Escribí recientemente que Mubarak era un rey Lear árabe, traicionado por sus dos ingratas hijas: el Ejército, al que sirvió como rostro civil del régimen durante tres décadas, y los revolucionarios, los jóvenes que le debían sus privilegios. Argumenté que sabríamos que Egipto iba bien encaminado de nuevo cuando los revolucionarios que ayudaron a derrocarle hicieran acto de contrición y pidieran la liberación del nada amado anciano. El problema es que la decisión de liberar a Mubarak parece haber sido tomada sólo por el Ejército.

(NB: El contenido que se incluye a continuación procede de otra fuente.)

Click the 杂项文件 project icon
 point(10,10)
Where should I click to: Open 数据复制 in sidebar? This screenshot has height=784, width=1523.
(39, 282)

Al liberar a Mubarak, Sisi, el nuevo hombre fuerte, presenta sus respetos al hombre que lo gobernó durante treinta años, pero también está aumentando la división del país. Cuando los revolucionarios, el movimiento Tamarod, empiecen a darse cuenta de que el hombre que derrocó a Morsi y los salvó de las garras de los Hermanos Musulmanes no vino a completar la revolución sino a poner fin a la era que habían iniciado con su afán de destrucción, infantil y sin sentido, también ellos se pondrán en contra de Sisi. ¡Cómo se atreve a liberar a Mubarak, protestarán, y a deshacer nuestro gran, y único, logro! Está por ver si Sisi les disparará por las calles –como está haciendo con los Hermanos– o no. Sin embargo, una cosa es segura: no es ningún Hosni Mubarak.